# Start of Given records
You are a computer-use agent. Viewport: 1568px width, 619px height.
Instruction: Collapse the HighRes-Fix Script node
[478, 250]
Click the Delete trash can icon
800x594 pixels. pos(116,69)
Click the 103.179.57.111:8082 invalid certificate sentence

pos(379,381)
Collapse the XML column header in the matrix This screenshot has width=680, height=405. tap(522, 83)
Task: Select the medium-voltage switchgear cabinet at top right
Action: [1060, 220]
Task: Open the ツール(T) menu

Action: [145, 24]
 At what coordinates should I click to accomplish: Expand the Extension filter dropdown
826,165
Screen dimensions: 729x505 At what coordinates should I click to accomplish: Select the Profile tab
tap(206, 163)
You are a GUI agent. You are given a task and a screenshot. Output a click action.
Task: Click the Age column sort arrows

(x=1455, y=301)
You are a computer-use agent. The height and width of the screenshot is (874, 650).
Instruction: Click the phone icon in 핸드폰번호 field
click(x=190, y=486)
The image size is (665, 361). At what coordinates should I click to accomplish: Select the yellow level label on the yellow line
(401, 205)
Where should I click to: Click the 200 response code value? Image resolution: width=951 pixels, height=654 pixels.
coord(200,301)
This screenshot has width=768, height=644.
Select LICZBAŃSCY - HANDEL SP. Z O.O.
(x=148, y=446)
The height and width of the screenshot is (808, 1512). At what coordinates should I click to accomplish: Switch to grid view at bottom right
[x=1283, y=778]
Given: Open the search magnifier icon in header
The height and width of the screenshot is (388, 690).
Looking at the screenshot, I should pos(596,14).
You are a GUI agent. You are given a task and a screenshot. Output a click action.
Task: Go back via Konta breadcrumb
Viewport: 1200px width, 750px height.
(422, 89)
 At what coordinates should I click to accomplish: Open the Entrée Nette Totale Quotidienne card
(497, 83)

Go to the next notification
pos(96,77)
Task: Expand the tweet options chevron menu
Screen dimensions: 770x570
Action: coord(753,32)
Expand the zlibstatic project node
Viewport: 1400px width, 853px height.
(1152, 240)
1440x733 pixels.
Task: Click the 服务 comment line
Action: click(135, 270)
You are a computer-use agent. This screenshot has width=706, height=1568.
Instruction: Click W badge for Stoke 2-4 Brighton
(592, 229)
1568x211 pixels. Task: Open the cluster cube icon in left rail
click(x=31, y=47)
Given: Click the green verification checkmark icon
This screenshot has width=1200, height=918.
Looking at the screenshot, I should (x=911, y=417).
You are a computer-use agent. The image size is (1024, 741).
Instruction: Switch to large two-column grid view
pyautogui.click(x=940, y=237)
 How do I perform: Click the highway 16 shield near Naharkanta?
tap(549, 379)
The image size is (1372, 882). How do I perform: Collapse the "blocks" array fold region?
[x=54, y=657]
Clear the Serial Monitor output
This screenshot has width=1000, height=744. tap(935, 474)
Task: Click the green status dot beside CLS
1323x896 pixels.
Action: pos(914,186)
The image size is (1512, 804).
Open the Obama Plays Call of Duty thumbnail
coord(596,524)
# End of Given records
Transcribe the stretch of entries from the line containing "You are a computer-use agent. The height" through the line containing "Action: click(135, 270)", including both of those lines, with every line reproduced exactly as it appears.

You are a computer-use agent. The height and width of the screenshot is (874, 650).
Instruction: Click the phone icon in 핸드폰번호 field
click(x=190, y=486)
The image size is (665, 361). At what coordinates should I click to accomplish: Select the yellow level label on the yellow line
(401, 205)
Where should I click to: Click the 200 response code value? Image resolution: width=951 pixels, height=654 pixels.
coord(200,301)
This screenshot has width=768, height=644.
Select LICZBAŃSCY - HANDEL SP. Z O.O.
(x=148, y=446)
The height and width of the screenshot is (808, 1512). At what coordinates should I click to accomplish: Switch to grid view at bottom right
[x=1283, y=778]
Given: Open the search magnifier icon in header
The height and width of the screenshot is (388, 690).
Looking at the screenshot, I should pos(596,14).
You are a GUI agent. You are given a task and a screenshot. Output a click action.
Task: Go back via Konta breadcrumb
Viewport: 1200px width, 750px height.
(422, 89)
 At what coordinates should I click to accomplish: Open the Entrée Nette Totale Quotidienne card
(497, 83)

Go to the next notification
pos(96,77)
Task: Expand the tweet options chevron menu
Screen dimensions: 770x570
Action: coord(753,32)
Expand the zlibstatic project node
Viewport: 1400px width, 853px height.
(1152, 240)
1440x733 pixels.
Task: Click the 服务 comment line
Action: click(135, 270)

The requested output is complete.